Massage Liability and Informed Consent
I understand I must inform the therapist if I experience any pain or discomfort and I can ask for the pressure to be adjusted.
I understand Massage Therapy should NOT be construed as a substitute for medical examination/diagnosis/ or treatment and that I should see a physician/ chiropractor or other qualifies medical specialist for any mental or physical ailment I am aware of.
I understand and agree Massage should not be performed under certain medical conditions and I affirm that I have stated all my known conditions and have answered all questions honestly.
I have cited all conditions, and circumstances regarding my health history, medications, and past reactions to products or techniques.
I will keep the therapist updated as to any changes in my medical profile and understand that shall be no liability to the business or therapist should I fail to disclose or update my health information.
Modality Release & Contraindications
Cupping
I understand there is a possibility of discolorations that can occur from the suction of the Cup(s) this is a common reaction some people get and some don't.
I understand that the discoloration is not a bruise and will dissipate from a few hours to as long as 2 weeks in some cases and in relation to my after-care activities.
I understand that Cupping Therapy should not be combined with aggressive exfoliation/ 4 hours after shaving/after sunburn.
I understand it is best practice to avoid drinking excessive caffeine or to consume alcohol after receiving Cupping Therapy.
I understand the first time I experience Cupping Therapy my body may temporarily react to this as it might to the flu - producing flu-like effects like nausea/headache/or aches that will subside with rest and drinking water.
Heat Therapy, Hot Stone Massage and other Heat Related Tools (Hot Towels, Thermal Body Wraps and Hot Herbal Poultice)
Contraindications to receiving Hot Stone Massage (including but not limited to): Heat Sensitive Conditions and/or Medications (such as Tachycardia), Autoimmune Dysfunctions, Epilepsy (increase of body temperature may trigger), Neuropathy, Heart Disease, Skin Conditions, Recent Surgeries, Pregnancy.
Contraindication to CBD topical application during Massage Therapy
(Including but not limited to): Skin sensitivity due to what it may be mixed with (Camphor/Menthol/ Essential Oils: Tea Tree /Mint/Lavender/Etc.)
I understand there are no psychoactive effects to topical CBD
Sound Bath, Sound Healing, Individual Sessions and Group Classes
Sound healing is a supportive, non-invasive practice that uses vibration and frequency to help the body relax and restore balance.

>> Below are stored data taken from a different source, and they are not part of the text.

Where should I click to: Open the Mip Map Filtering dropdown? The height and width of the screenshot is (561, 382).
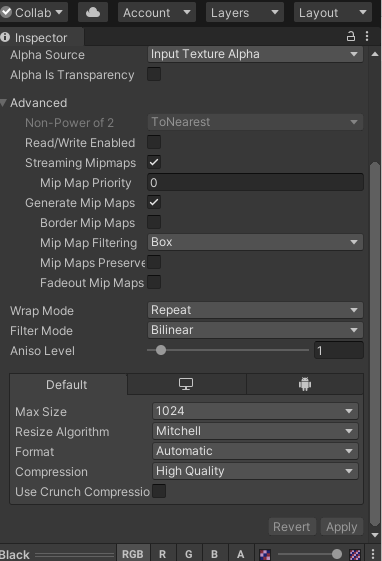[x=255, y=242]
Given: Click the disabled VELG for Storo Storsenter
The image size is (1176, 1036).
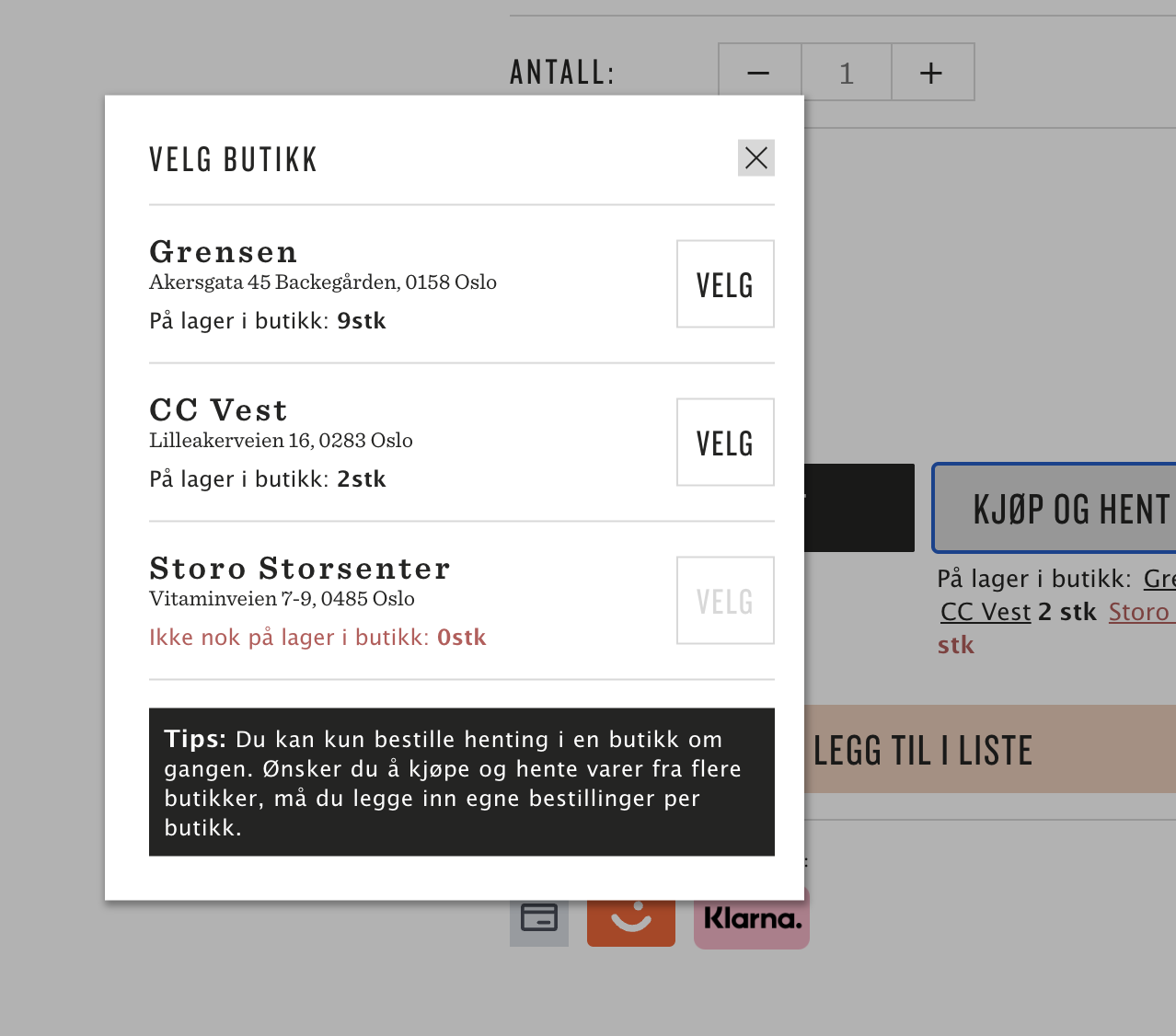Looking at the screenshot, I should click(725, 601).
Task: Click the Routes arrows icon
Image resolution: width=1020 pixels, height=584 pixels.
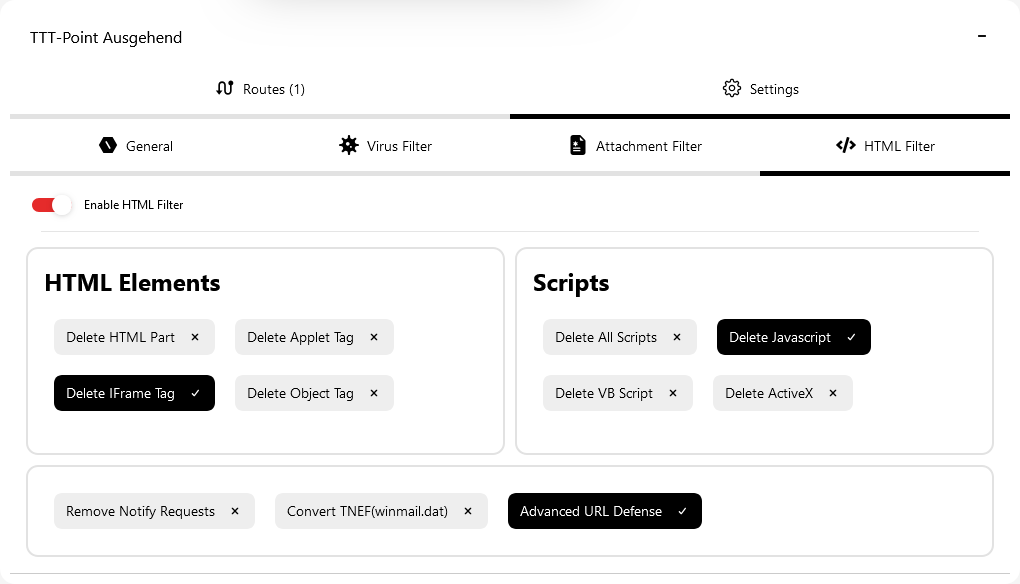Action: tap(225, 89)
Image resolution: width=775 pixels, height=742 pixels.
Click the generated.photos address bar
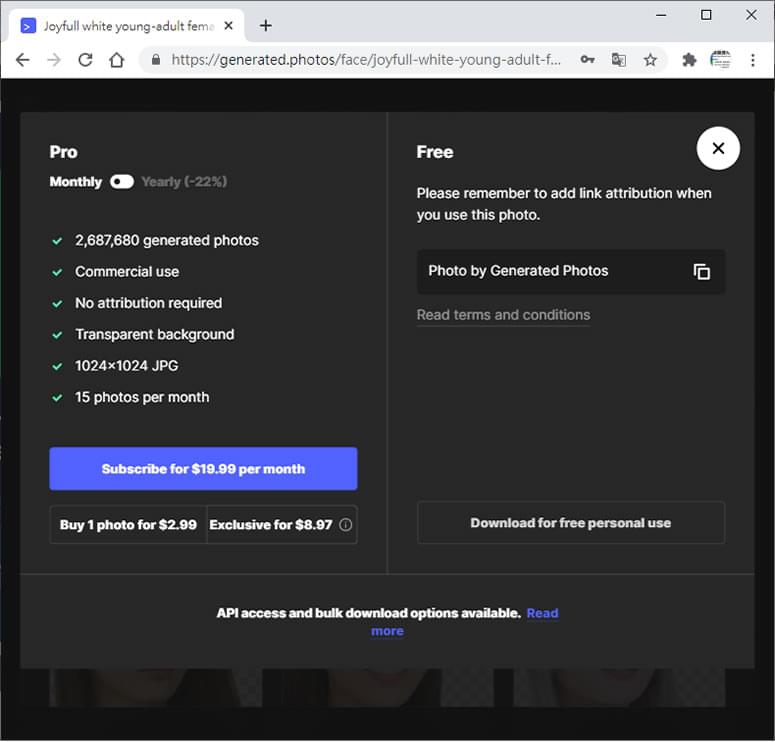(366, 60)
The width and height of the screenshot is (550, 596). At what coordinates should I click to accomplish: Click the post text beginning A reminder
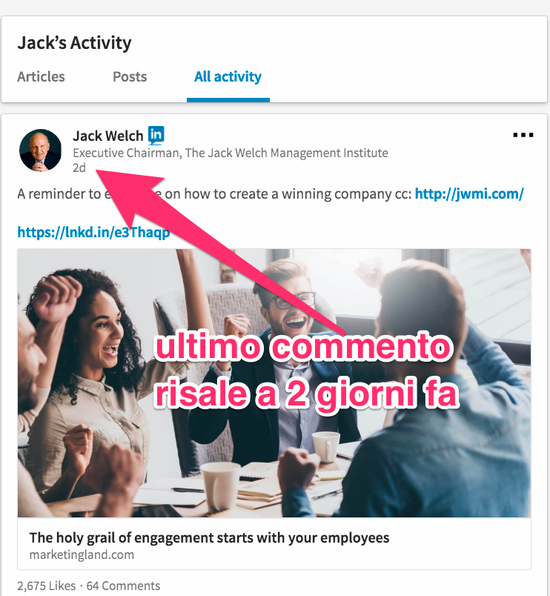tap(214, 194)
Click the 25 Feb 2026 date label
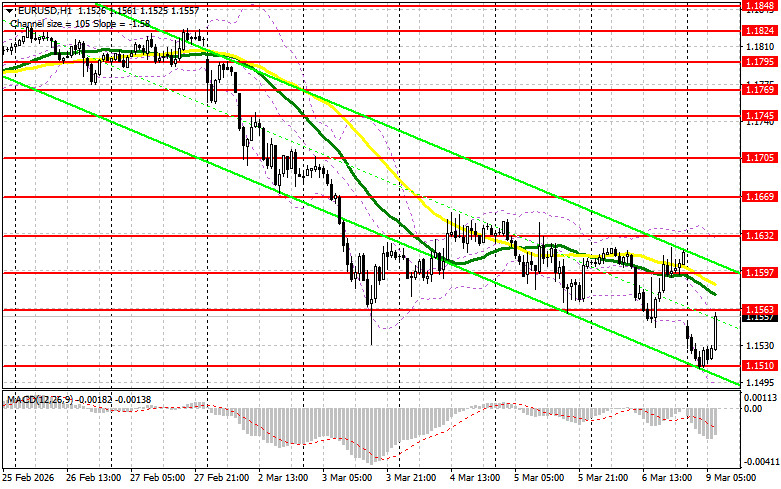The image size is (781, 489). coord(27,478)
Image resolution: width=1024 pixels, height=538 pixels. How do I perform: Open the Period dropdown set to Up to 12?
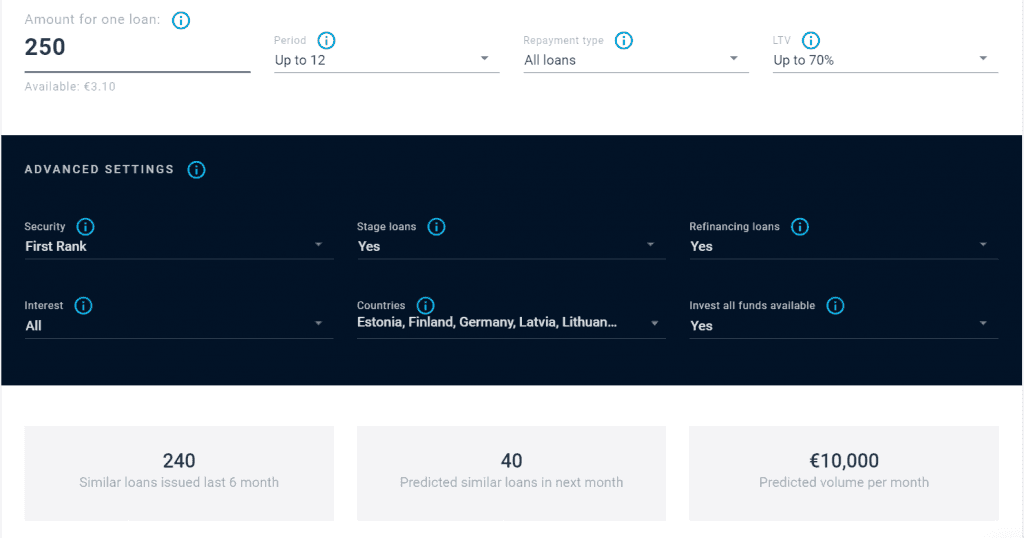tap(386, 60)
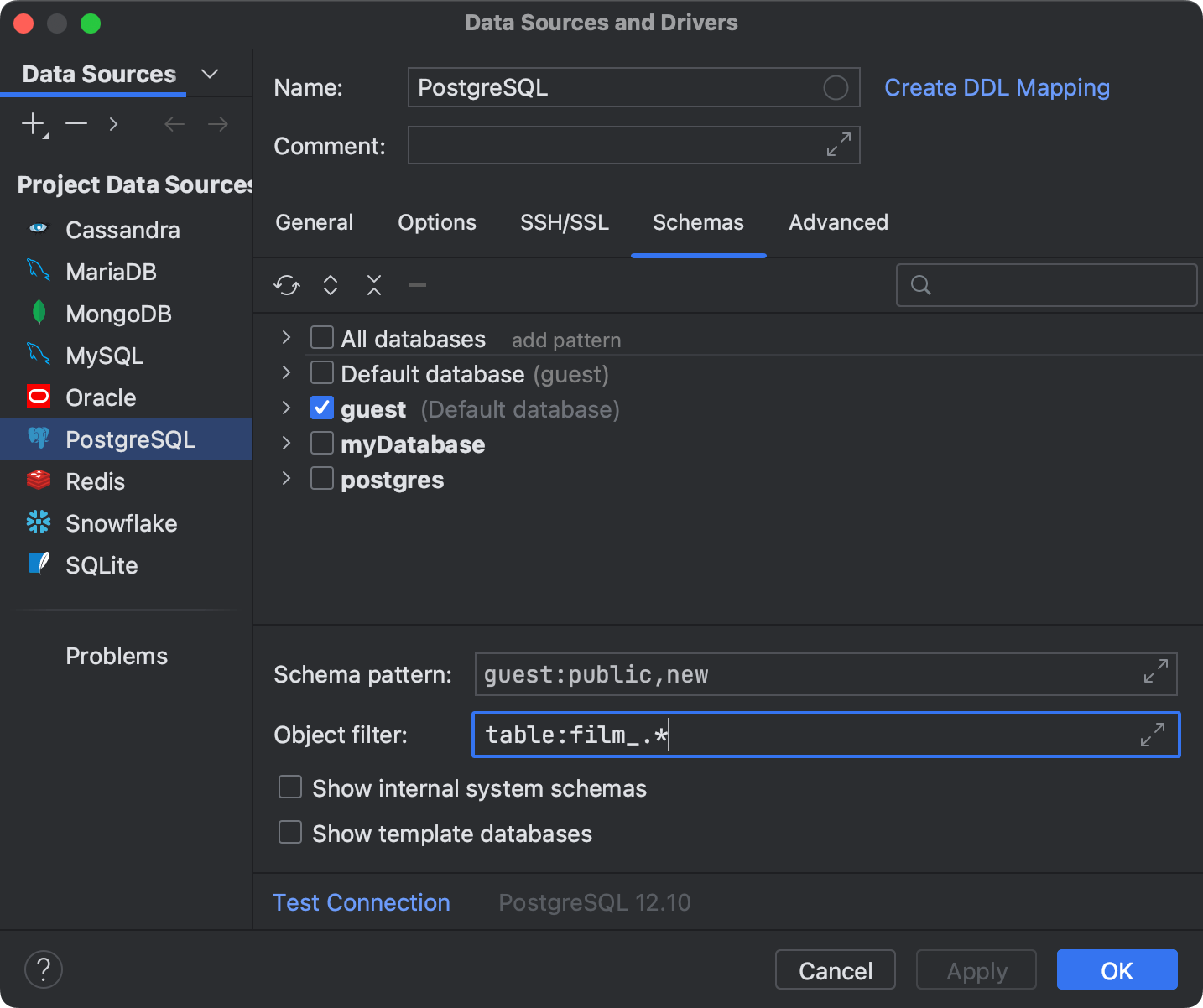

It is not a substitute for medical or mental health care.
Please consult your doctor before participating if you:
Have a pacemaker or metal implants
Are pregnant
Had a recent concussion
Are managing a serious physical or mental health condition
By participating, I understand:
My practitioner is not a licensed medical or mental health provider and does not diagnose, treat, or prescribe. As well as sound healing is a complementary practice and not a substitute for medical care.
No medical claims are made or outcomes are guaranteed.
I take full responsibility for my health and well-being during and after the session.
I have disclosed relevant health concerns and will communicate anything that may affect my session.
I consent to receive sound healing as supportive wellness care and release the practitioner from any liability related to this service.
I release the practitioner from any liability arising from participation.
COMPLETE MODALITY RELEASE FORM
Checking the box/agreeing to this form does not automatically mean you are agreeing to every service or modality offered. You will always have the choice to decide whether certain tools, including but not limited to, cupping, scraping, hot stones, etc. are used during your session. However, if you choose to include them, this form provides informed consent for their use.
I understand and it has been explained to me the benefits and certain contraindications from receiving Cupping Therapy/ Scraping Technique/ Hot Stone Therapy and other Heat Focused Treatment/ Light Therapy and CBD creams/lotions/and balms and Sound Baths in a private or group setting.
I understand this form is for the purpose of determining medical eligibility for my safety and written consent prior to verbal consent should I choose to have these modalities or instruments used after discussion with my Massage Therapist.